May be caused by lag problems on wdq1003 or by the same reasons as T203646.

Smalyshev updated the task description. (Show Details)Oct 23 2018, 6:54 AM
Floatingpurr updated the task description. (Show Details)Oct 23 2018, 9:07 AM
Floatingpurr updated the task description. (Show Details)

@LucasWerkmeister, if I am not mistaken, there is no preferred rank for items with wdt:P594, therefore we should ever see that pattern.

@Smalyshev, in these cases, is there a way for fixing?

Floatingpurr triaged this task as Normal priority.Oct 23 2018, 9:22 AM
Floatingpurr updated the task description. (Show Details)
Tarrow added a subscriber: Tarrow.Oct 23 2018, 9:33 AM

Perhaps it could also be related to updates that ran while there were issues from: T206743 ?

Something similar seems happening for this query:

SELECT distinct ?item ?itemLabel
WHERE 
{
  ?item wdt:P594 ?ensg .
  ?item wdt:P31|wdt:P279 wd:Q8054 .
  FILTER NOT EXISTS {?item wdt:P31|wdt:P279 wd:Q7187}
  SERVICE wikibase:label { bd:serviceParam wikibase:language "[AUTO_LANGUAGE],en". }
}

Try it!

It still returns 3 items I've just modified that shouldn't be there. Seems like we are experiencing stale data. Another case of inconsistent updates?

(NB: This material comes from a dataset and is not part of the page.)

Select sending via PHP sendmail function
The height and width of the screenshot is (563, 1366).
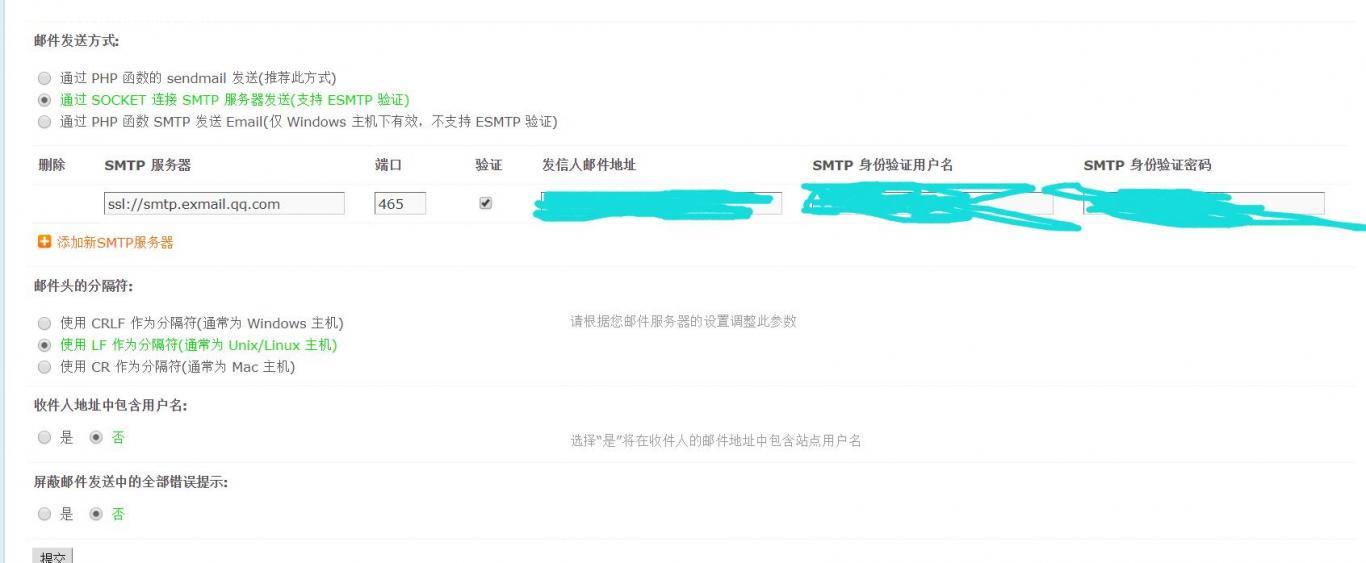coord(43,78)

Jane023 added a subscriber: Jane023.

This appears to be the same issue I reported here. Hope this is just a question of waiting a few days for servers to be in sync, and not months for a bug fix.

I'm afraid it is not a question of time. Probably something odd is/was going on, but I have no clues.

@Floatingpurr:

Something similar seems happening for this query:

This query produces nothing for me. Is that expected result?

Hey @Smalyshev, yes that is the expected result. When I tried that query the first time, I got 3 items but they shouldn't be there. I thought it was another effect of bad data sync. Now that query seems working fine. Unfortunately, this one keeps returning almost 700 items:

SELECT * WHERE
{
  ?item wdt:P594 ?ensembl .
  FILTER NOT EXISTS {
    ?item p:P594 ?statement .
    ?statement ps:P594 ?ensembl . 
  }
}

Try it!

@Floatingpurr This is weird indeed, looks like some data is missing. Not sure why it happened, I'll research.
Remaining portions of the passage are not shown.